--- Data in this exercise Enclosed Below ---

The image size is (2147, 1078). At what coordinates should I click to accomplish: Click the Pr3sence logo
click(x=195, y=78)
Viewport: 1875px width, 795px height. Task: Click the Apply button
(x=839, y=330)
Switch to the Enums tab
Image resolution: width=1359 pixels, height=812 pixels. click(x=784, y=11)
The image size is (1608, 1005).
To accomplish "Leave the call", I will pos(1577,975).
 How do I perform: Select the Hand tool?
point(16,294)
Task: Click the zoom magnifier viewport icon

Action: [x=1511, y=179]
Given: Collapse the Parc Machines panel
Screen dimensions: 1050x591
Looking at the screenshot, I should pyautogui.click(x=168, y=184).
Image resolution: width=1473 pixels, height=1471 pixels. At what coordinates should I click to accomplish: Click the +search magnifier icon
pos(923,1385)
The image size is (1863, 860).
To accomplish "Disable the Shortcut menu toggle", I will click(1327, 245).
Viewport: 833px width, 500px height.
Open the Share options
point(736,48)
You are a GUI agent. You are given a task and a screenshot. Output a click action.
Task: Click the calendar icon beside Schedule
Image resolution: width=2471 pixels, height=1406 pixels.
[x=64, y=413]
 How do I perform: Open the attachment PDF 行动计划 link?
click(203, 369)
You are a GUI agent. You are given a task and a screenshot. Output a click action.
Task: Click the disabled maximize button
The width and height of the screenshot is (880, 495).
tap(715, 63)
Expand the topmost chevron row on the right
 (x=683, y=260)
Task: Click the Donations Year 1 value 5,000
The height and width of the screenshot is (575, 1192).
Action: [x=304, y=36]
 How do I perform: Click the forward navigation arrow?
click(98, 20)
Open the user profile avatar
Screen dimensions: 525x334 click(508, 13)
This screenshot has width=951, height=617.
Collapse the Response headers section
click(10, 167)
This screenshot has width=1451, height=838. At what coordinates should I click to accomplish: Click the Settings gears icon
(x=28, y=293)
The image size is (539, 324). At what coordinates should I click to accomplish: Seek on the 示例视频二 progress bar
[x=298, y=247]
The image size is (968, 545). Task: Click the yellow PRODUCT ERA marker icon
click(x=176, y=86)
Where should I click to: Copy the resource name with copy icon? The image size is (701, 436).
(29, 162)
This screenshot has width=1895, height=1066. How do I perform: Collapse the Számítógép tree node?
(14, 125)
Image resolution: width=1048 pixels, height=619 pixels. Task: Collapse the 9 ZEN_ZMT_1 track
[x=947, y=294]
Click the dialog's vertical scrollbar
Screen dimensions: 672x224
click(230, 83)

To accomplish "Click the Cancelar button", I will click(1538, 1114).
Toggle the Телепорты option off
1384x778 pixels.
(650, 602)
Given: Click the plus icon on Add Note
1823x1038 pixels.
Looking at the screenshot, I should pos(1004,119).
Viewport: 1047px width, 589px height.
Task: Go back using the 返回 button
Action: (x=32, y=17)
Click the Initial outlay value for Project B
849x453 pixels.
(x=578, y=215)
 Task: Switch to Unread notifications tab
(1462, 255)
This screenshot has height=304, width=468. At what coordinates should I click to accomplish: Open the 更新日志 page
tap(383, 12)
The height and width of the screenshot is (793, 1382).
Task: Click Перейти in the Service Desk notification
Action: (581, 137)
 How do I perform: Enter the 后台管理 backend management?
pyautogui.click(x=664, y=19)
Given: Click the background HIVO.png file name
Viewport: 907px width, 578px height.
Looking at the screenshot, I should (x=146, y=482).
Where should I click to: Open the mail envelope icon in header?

--- End of Enclosed Data in this exercise ---

> [What you have to do]
The lines from the first of the entries through the line holding "The image size is (1608, 1005)." are to be restated word for word, and no others.

> [Written answer]
The image size is (2147, 1078). At what coordinates should I click to accomplish: Click the Pr3sence logo
click(x=195, y=78)
Viewport: 1875px width, 795px height. Task: Click the Apply button
(x=839, y=330)
Switch to the Enums tab
Image resolution: width=1359 pixels, height=812 pixels. click(x=784, y=11)
The image size is (1608, 1005).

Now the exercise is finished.